All the Right Angles
It finally happened! A romance novel with absolutely no sex. I’ve had nightmares about coming across such a book. Well, here it is…and while it’s better than I thought, in the end I felt let down because the likable and well-written characters deserved more passion.
Francesca Moretti is second generation Italian, surrounded by a loving family. She is an architect, beautiful, sexy, and completely focused. Her parents own a construction company and just won the bid for a new project, and when misfortune comes upon the family, she is elected to oversee the project.
Kyle Jagger is the owner of a competing construction firm. He is described as quite handsome, with a bevy of women vying for his attention. He is upset about losing this project, but he finds a way to get involved; he will provide the financial backing. Francesca is unaware of this small detail, as are most of the other members of her family.
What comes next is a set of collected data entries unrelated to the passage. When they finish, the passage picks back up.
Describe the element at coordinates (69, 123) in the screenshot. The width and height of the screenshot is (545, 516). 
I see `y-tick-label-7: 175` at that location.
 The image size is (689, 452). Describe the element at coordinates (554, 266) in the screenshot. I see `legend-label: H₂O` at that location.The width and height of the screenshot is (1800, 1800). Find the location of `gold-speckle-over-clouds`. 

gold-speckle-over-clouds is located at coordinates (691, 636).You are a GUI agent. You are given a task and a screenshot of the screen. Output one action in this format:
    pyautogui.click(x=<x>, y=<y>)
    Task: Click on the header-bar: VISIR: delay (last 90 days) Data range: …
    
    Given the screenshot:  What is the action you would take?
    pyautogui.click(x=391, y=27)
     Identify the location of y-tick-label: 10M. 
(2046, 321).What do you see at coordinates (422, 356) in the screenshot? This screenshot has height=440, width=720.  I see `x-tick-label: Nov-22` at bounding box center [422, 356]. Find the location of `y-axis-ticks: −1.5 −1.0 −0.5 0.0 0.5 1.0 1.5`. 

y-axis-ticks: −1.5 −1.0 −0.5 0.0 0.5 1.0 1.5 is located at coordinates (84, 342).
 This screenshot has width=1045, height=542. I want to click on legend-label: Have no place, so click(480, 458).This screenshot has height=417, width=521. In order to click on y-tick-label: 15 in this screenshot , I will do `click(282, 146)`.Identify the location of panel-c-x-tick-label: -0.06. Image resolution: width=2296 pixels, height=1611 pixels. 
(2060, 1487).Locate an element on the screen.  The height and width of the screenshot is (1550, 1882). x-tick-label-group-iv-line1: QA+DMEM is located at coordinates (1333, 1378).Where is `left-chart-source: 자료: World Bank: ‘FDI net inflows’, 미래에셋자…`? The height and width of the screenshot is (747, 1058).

When they meet, the attraction between Francesca and Kyle is instantaneous. I liked these characters a good deal because of their multi-dimensionality – neither are walking stereotypes. The foreseen tension as a result of the behind-the-scenes relationship between Kyle and Francesca’s father, and feelings of betrayal on behalf of those left in the dark, work very well indeed. Kyle does not let this problem get in his way of starting a relationship with Francesca, who succumbs with little fight, because that is what she wants too. And of course, the problem standing in their way resolves itself. There feelings for each other are believable.
With all that working in favor of this book, why the qualified recommendation? As much as I liked Francesca and Kyle, their romance left something to be desired. As appealing and sexy as they are, the reader experiences just a few kisses between them, scattered throughout the book. This lack of romance is perhaps the result of the significant roles played by members of Francesca’s family. The book, in fact, opens with a scene involving her parents. Between her mom, dad, and three brothers, not enough page count is devoted to the lead characters. This may be a labeling issue; had I opened the book believing it was fiction and not romance, I might not have felt deprived, not only of more time spent on the leads, but the lack of intimacy between the two.
Stef Ann Holm writes about an intriguing Italian family in All the Right Angles. Unfortunately, too little time is devoted to the hero and heroine, too little interaction, and too little passion – not to mention any physical intimacy between them other than a few kisses – to qualify this as a true romance in my book.